Photo/IllutrationA woman about to slip out of her "yukata" robe in a striptease at Earth Day in Nagoya in 2015. The city government is unimpressed and looks likely to withdraw its support for the event due to the incident. (Captured from video)

NAGOYA--The annual Earth Day event held here is likely to be stripped of city backing because a professional stripper apparently performed at the event two years ago.

The woman slipped out of her “yukata” robe to the beat of a seductive tune and later tied herself up with a rope.

The audience was then invited to come to one of her regular performances to feel her breasts.

A video of the striptease has been uploaded to YouTube and could still be viewed as of Jan. 27.

“If a municipality endorses the event, it would mean that it agrees to promote the objectification of women,” said Fusako Okada, 65, a woman from Nagoya who demanded the city stop supporting the annual event.

Earth Day is held in the spring with the aim of spreading eco-friendliness.

It is held in central Nagoya by a committee comprising citizens' groups. The city government has officially supported the event since 2011.

The striptease took place in May 2015 at an outside tent dubbed “Chikyu Hihokan.” The name literally means “earth treasure museum,” but “hihokan” is a term used almost exclusively by erotic museums.

The footage shows that while the woman jumped about, causing her breasts to jiggle and bounce, she kept her nipples and lower area hidden with some kind of fabric. Later in the same video, she veers into sadomasochism by tying herself up with a rope.

Those watching the display are then invited to come down to her club to get more intimate as she says, “Make sure you have some fun when we meet again at the strip club sometime.”

According to Nagoya city, Earth Day is this year scheduled for April 22-23, and a document requesting endorsement from the city government was submitted by the organizing committee in December.

The city said that it had officially supported Earth Day as “an event to spread environmental awareness” until last year.
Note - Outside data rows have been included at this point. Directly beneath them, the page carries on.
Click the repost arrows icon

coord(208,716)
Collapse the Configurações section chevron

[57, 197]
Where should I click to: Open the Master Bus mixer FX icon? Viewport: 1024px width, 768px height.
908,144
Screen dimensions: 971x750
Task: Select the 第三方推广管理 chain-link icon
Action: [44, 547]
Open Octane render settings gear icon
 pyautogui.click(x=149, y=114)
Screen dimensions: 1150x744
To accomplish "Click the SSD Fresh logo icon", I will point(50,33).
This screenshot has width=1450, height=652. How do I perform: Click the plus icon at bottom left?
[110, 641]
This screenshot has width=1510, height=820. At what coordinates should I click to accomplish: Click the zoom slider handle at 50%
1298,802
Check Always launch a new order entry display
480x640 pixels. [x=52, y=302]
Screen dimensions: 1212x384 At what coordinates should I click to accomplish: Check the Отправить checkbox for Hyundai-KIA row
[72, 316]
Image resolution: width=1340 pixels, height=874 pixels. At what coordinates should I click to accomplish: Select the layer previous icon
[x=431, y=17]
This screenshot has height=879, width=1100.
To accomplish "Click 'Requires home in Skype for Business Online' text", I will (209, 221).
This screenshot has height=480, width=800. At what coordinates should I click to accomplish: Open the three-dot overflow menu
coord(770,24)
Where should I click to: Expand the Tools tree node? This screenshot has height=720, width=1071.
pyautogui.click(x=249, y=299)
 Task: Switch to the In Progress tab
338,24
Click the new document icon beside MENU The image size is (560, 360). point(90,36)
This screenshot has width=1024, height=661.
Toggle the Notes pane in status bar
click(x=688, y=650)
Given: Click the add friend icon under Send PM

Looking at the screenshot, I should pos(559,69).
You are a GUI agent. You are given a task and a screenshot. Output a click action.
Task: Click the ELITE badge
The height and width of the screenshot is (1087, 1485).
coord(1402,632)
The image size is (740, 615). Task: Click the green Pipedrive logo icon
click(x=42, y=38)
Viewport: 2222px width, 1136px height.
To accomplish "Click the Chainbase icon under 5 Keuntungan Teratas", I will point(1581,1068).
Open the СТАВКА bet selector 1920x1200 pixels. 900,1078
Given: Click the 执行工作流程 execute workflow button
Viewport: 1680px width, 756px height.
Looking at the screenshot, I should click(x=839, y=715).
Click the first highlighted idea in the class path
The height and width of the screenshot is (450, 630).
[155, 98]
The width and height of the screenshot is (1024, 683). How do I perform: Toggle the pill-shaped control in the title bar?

A city official who viewed the video said, “We're worried since this performance could be considered a case of public indecency. We would not have approved it had the performance been described on the endorsement form.”

City officials have been unable to reach the organizers.

The decision on whether Nagoya city will officially support this year’s Earth Day has been put on hold as of Jan. 26, but the answer will likely be a no-no.